Let’s acknowledge the “Don’t Say Gay” bill signed by Florida Governor Ron DeSantis. Let’s acknowledge the discourse surrounding critical race theory and the actions being taken to ensure it isn’t taught in classrooms in Florida, Georgia, and Mississippi. All while seeing, in real-time, the harmful impact of omitting or ignoring our nation’s troubled history with racial divides, class divides, wealth divides, and more.
Let’s also acknowledge that there’s long been a stubborn gap between high-income and white students, and low-income and Black students when it comes to earning a postsecondary degree. At PeerForward, we have worked in hundreds of schools and students in low-income communities to narrow this gap. We empower teams of students to lead their classmates on the path to and through higher education. We see the effort students have to make to overcome information deficits, lack of postsecondary expectations, limited funds, and poor postsecondary planning.
Now, education equity seems to be getting harder — not easier — to achieve. The pandemic delivered a big blow, with a rapid 13% decline in Black student enrollment in 2020-21 and another 6% decline in 2021-22. And now, with affirmative action on the line and the risk of a tool for fighting in the battle for equity could soon be taken away. It’s a one-two punch.
If affirmative action is declared unconstitutional, universities will be tasked with finding alternative means of creating and nurturing diverse student bodies and staff. Any deterrent to welcoming students from diverse backgrounds — be it related to income/wealth, race, gender, or disabilities — is an injustice to everyone in our nation.

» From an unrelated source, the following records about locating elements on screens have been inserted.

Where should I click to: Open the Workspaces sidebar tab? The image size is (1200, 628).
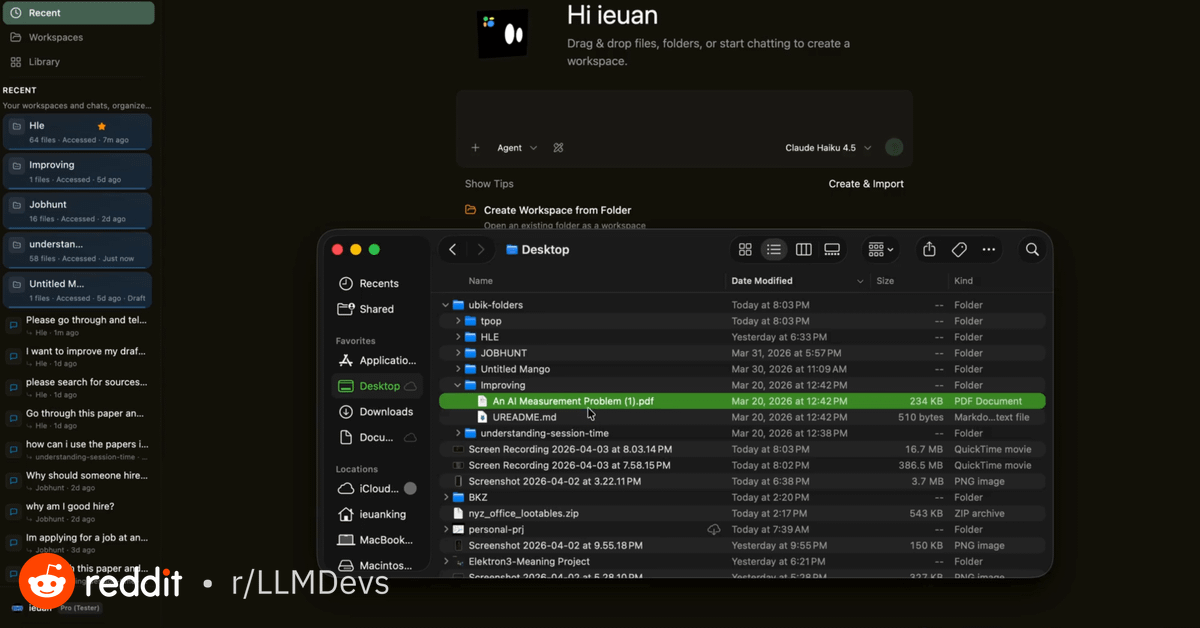tap(55, 37)
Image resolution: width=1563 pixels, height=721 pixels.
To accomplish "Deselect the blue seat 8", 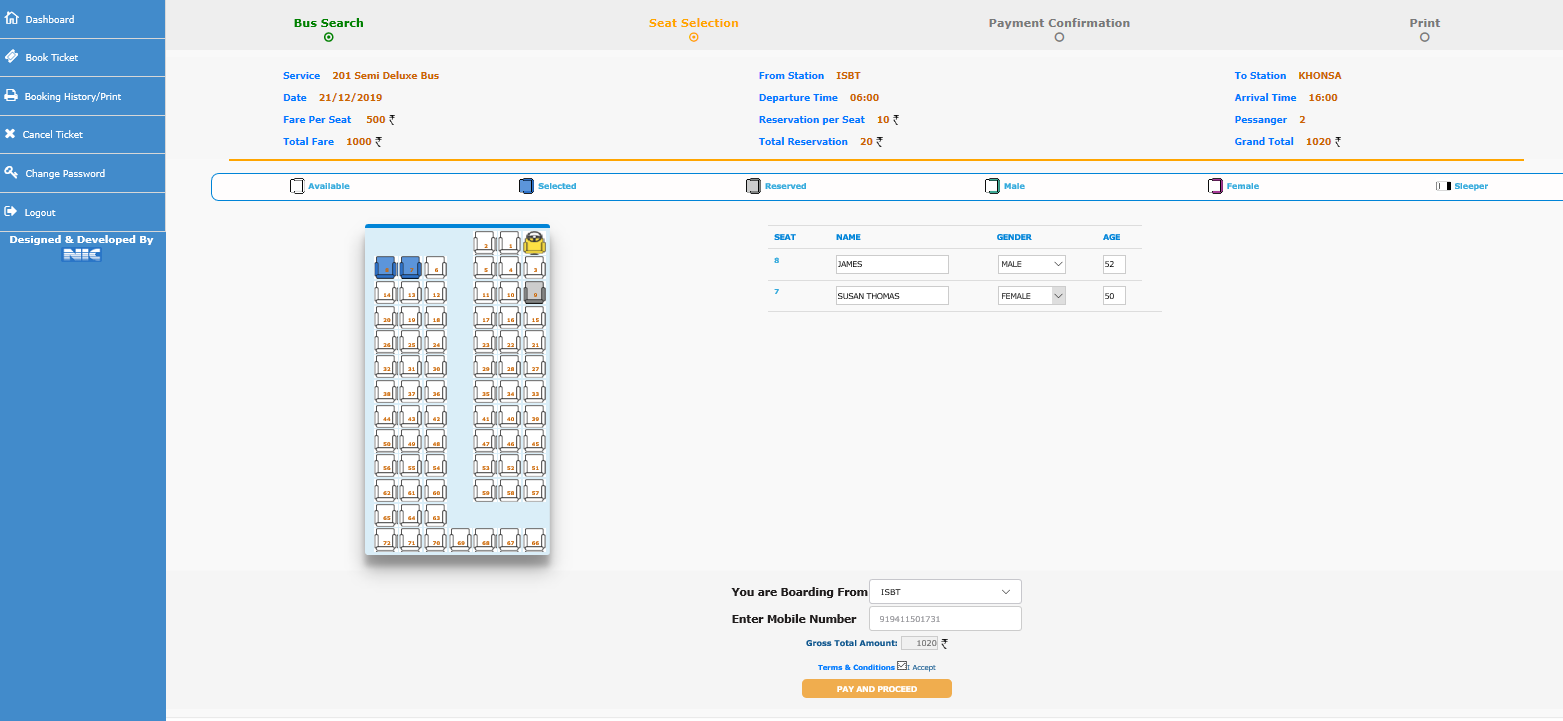I will [x=385, y=267].
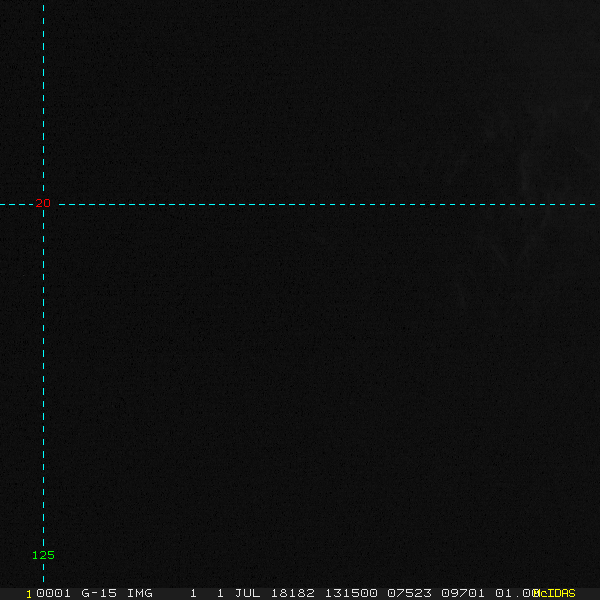600x600 pixels.
Task: Click the JUL month label
Action: [x=247, y=593]
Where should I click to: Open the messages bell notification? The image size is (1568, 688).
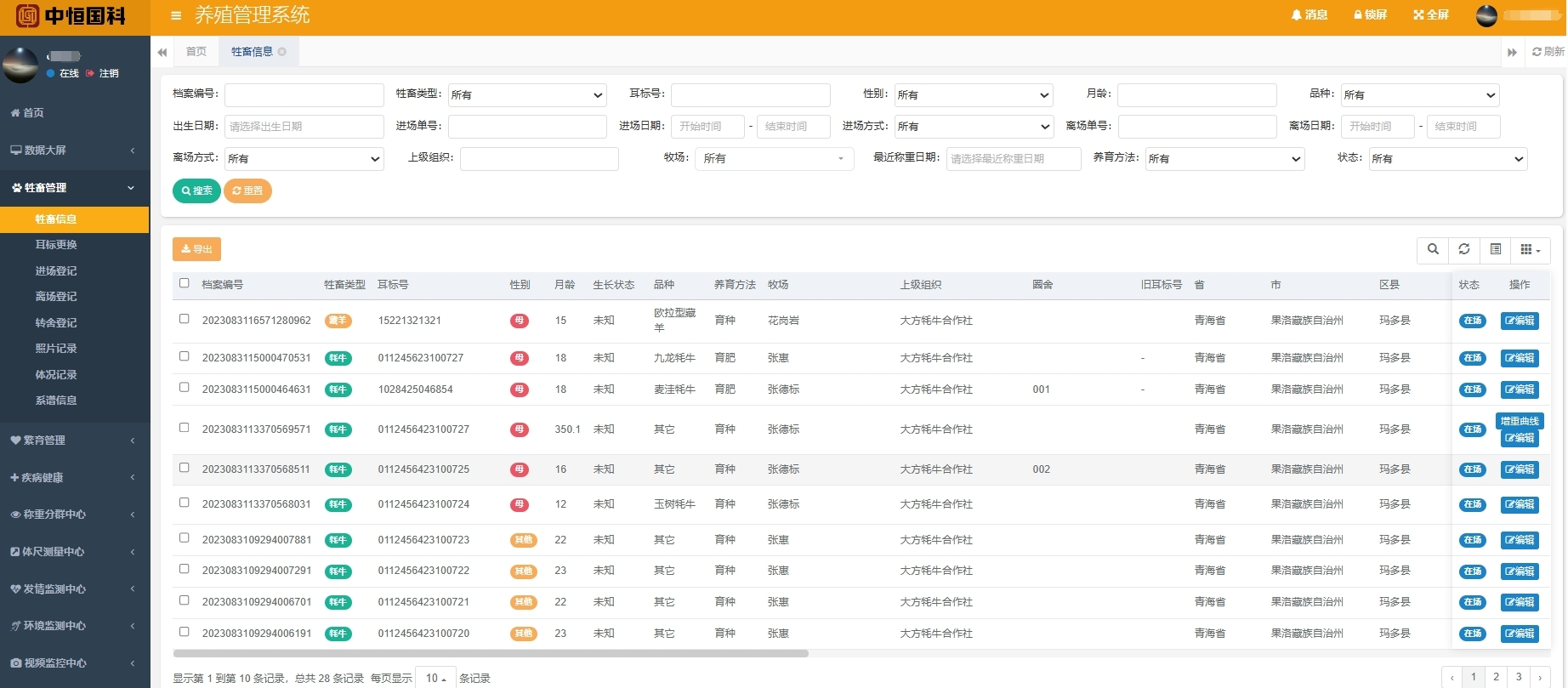point(1309,14)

In our capitalist society/economy, a postsecondary degree remains a “golden ticket,” a necessary tool to be leveraged for those seeking to join the workforce and achieve economic agency. Where does eliminating affirmative action leave students in low-income families and communities? Students in Black and Brown and other marginalized communities that don’t have the luxury of generational wealth — or even generational education — to fall back on?
The college experience provides students with far more than a degree or credential. It builds networks, community, offers opportunities for self-exploration, and provides a path to individual independence.
Banning affirmative action threatens all those possibilities for those who are not rich or white. For students from neighborhoods and communities in which opportunities are scarce, eliminating affirmative action will only make their lives harder. It will make the work for those of us committed to narrowing education inequities harder, too.
The pandemic setback and the threat to affirmative action are major new fronts in the battle for education equity. We must fight on. We won’t give up until all students have similar opportunities to dream, learn, achieve, innovate, and lead — free of barriers and with a sense of institutional support.